**What the task asks**.
Once the line with "You are a GUI" is found in the entries below, repeat it and each following line exactly, up to and including the line with "RATOWNICTWO WODNE (111, 650)". Add no other lines.

**Given information**.
------------------------

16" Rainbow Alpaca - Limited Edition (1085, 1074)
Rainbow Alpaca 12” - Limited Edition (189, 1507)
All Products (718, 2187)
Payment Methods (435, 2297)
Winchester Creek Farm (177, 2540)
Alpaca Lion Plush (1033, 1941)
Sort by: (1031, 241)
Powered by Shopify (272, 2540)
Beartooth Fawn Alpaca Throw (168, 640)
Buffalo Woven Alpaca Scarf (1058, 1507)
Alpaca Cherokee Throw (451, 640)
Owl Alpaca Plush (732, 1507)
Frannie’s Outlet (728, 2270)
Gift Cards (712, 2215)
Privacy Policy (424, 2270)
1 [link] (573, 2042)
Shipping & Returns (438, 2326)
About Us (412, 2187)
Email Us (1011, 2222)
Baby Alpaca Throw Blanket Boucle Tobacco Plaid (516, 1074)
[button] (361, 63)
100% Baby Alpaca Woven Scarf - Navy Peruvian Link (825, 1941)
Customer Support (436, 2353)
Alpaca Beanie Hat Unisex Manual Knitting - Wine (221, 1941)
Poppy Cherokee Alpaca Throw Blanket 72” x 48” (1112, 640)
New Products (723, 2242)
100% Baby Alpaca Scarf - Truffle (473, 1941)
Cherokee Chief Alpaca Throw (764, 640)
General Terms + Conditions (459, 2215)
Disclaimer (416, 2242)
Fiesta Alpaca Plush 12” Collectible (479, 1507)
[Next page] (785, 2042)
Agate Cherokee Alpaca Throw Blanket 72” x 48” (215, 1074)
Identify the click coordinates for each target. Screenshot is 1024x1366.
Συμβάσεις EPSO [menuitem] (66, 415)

------------------------

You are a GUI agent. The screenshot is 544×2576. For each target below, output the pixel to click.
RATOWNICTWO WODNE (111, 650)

------------------------

**Result**.
You are a GUI agent. The screenshot is 544×2576. For each target below, output the pixel to click.
RATOWNICTWO WODNE (111, 650)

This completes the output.